» **Your instructions**
An exact copy of all the entries below is what this task needs.

» **Material for this task**
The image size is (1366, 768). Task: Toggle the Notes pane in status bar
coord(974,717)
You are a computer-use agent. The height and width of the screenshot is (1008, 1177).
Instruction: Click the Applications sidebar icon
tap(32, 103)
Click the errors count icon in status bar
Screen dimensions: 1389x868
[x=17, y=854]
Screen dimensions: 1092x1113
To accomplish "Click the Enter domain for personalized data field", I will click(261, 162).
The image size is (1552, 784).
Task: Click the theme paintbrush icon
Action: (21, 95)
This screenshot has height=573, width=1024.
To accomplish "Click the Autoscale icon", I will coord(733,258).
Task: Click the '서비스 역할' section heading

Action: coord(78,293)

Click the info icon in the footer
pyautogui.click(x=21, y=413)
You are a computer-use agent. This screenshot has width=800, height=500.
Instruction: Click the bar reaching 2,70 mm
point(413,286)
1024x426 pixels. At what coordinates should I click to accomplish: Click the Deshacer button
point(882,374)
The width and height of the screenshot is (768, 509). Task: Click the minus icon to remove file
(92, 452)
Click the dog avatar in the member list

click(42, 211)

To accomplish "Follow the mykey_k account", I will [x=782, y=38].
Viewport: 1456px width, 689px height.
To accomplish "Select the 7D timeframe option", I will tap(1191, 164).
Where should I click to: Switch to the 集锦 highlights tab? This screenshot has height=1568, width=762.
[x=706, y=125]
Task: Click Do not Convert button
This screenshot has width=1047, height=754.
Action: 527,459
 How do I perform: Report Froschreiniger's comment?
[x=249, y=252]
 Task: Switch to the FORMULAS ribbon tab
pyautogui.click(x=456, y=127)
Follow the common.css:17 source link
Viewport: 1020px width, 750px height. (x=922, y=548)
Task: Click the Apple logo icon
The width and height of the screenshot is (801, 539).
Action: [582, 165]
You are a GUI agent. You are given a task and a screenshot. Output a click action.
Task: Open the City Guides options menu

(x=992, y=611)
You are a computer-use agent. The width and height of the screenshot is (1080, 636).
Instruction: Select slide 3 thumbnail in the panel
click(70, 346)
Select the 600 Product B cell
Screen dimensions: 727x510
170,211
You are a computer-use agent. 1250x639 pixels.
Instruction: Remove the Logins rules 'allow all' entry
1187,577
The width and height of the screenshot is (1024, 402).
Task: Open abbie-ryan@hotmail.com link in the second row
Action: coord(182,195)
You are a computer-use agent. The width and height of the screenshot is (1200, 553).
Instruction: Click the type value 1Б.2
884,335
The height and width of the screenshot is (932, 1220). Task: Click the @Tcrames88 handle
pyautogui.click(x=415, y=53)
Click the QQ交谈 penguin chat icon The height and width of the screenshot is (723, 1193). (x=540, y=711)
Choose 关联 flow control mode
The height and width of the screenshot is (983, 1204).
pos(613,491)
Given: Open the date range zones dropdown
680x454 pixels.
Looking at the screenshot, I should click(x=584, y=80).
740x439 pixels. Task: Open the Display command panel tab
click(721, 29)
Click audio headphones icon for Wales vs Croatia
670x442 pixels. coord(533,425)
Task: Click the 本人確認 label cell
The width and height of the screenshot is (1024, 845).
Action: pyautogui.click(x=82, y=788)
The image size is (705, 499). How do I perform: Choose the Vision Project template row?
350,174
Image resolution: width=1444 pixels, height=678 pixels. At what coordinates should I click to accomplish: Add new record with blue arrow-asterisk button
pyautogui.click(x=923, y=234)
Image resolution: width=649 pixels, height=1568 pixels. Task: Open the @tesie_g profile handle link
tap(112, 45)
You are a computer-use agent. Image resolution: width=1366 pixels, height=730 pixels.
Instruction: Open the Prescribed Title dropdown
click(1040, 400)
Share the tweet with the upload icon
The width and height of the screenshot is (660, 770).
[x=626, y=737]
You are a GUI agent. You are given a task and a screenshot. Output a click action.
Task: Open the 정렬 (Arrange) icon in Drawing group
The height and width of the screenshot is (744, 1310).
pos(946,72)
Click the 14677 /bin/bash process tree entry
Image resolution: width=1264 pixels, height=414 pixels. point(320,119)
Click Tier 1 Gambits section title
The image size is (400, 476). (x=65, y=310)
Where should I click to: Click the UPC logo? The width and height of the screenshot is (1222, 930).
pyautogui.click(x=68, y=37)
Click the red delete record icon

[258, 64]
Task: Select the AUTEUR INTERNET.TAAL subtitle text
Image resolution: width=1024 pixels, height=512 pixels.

» **Written response**
The image size is (1366, 768). Task: Toggle the Notes pane in status bar
coord(974,717)
You are a computer-use agent. The height and width of the screenshot is (1008, 1177).
Instruction: Click the Applications sidebar icon
tap(32, 103)
Click the errors count icon in status bar
Screen dimensions: 1389x868
[x=17, y=854]
Screen dimensions: 1092x1113
To accomplish "Click the Enter domain for personalized data field", I will click(261, 162).
The image size is (1552, 784).
Task: Click the theme paintbrush icon
Action: (21, 95)
This screenshot has height=573, width=1024.
To accomplish "Click the Autoscale icon", I will coord(733,258).
Task: Click the '서비스 역할' section heading

Action: coord(78,293)

Click the info icon in the footer
pyautogui.click(x=21, y=413)
You are a computer-use agent. This screenshot has width=800, height=500.
Instruction: Click the bar reaching 2,70 mm
point(413,286)
1024x426 pixels. At what coordinates should I click to accomplish: Click the Deshacer button
point(882,374)
The width and height of the screenshot is (768, 509). Task: Click the minus icon to remove file
(92, 452)
Click the dog avatar in the member list

click(42, 211)

To accomplish "Follow the mykey_k account", I will [x=782, y=38].
Viewport: 1456px width, 689px height.
To accomplish "Select the 7D timeframe option", I will tap(1191, 164).
Where should I click to: Switch to the 集锦 highlights tab? This screenshot has height=1568, width=762.
[x=706, y=125]
Task: Click Do not Convert button
This screenshot has width=1047, height=754.
Action: 527,459
 How do I perform: Report Froschreiniger's comment?
[x=249, y=252]
 Task: Switch to the FORMULAS ribbon tab
pyautogui.click(x=456, y=127)
Follow the common.css:17 source link
Viewport: 1020px width, 750px height. (x=922, y=548)
Task: Click the Apple logo icon
The width and height of the screenshot is (801, 539).
Action: [582, 165]
You are a GUI agent. You are given a task and a screenshot. Output a click action.
Task: Open the City Guides options menu

(x=992, y=611)
You are a computer-use agent. The width and height of the screenshot is (1080, 636).
Instruction: Select slide 3 thumbnail in the panel
click(70, 346)
Select the 600 Product B cell
Screen dimensions: 727x510
170,211
You are a computer-use agent. 1250x639 pixels.
Instruction: Remove the Logins rules 'allow all' entry
1187,577
The width and height of the screenshot is (1024, 402).
Task: Open abbie-ryan@hotmail.com link in the second row
Action: coord(182,195)
You are a computer-use agent. The width and height of the screenshot is (1200, 553).
Instruction: Click the type value 1Б.2
884,335
The height and width of the screenshot is (932, 1220). Task: Click the @Tcrames88 handle
pyautogui.click(x=415, y=53)
Click the QQ交谈 penguin chat icon The height and width of the screenshot is (723, 1193). (x=540, y=711)
Choose 关联 flow control mode
The height and width of the screenshot is (983, 1204).
pos(613,491)
Given: Open the date range zones dropdown
680x454 pixels.
Looking at the screenshot, I should click(x=584, y=80).
740x439 pixels. Task: Open the Display command panel tab
click(721, 29)
Click audio headphones icon for Wales vs Croatia
670x442 pixels. coord(533,425)
Task: Click the 本人確認 label cell
The width and height of the screenshot is (1024, 845).
Action: pyautogui.click(x=82, y=788)
The image size is (705, 499). How do I perform: Choose the Vision Project template row?
350,174
Image resolution: width=1444 pixels, height=678 pixels. At what coordinates should I click to accomplish: Add new record with blue arrow-asterisk button
pyautogui.click(x=923, y=234)
Image resolution: width=649 pixels, height=1568 pixels. Task: Open the @tesie_g profile handle link
tap(112, 45)
You are a computer-use agent. Image resolution: width=1366 pixels, height=730 pixels.
Instruction: Open the Prescribed Title dropdown
click(1040, 400)
Share the tweet with the upload icon
The width and height of the screenshot is (660, 770).
[x=626, y=737]
You are a GUI agent. You are given a task and a screenshot. Output a click action.
Task: Open the 정렬 (Arrange) icon in Drawing group
The height and width of the screenshot is (744, 1310).
pos(946,72)
Click the 14677 /bin/bash process tree entry
Image resolution: width=1264 pixels, height=414 pixels. point(320,119)
Click Tier 1 Gambits section title
The image size is (400, 476). (x=65, y=310)
Where should I click to: Click the UPC logo? The width and height of the screenshot is (1222, 930).
pyautogui.click(x=68, y=37)
Click the red delete record icon

[258, 64]
Task: Select the AUTEUR INTERNET.TAAL subtitle text
Image resolution: width=1024 pixels, height=512 pixels.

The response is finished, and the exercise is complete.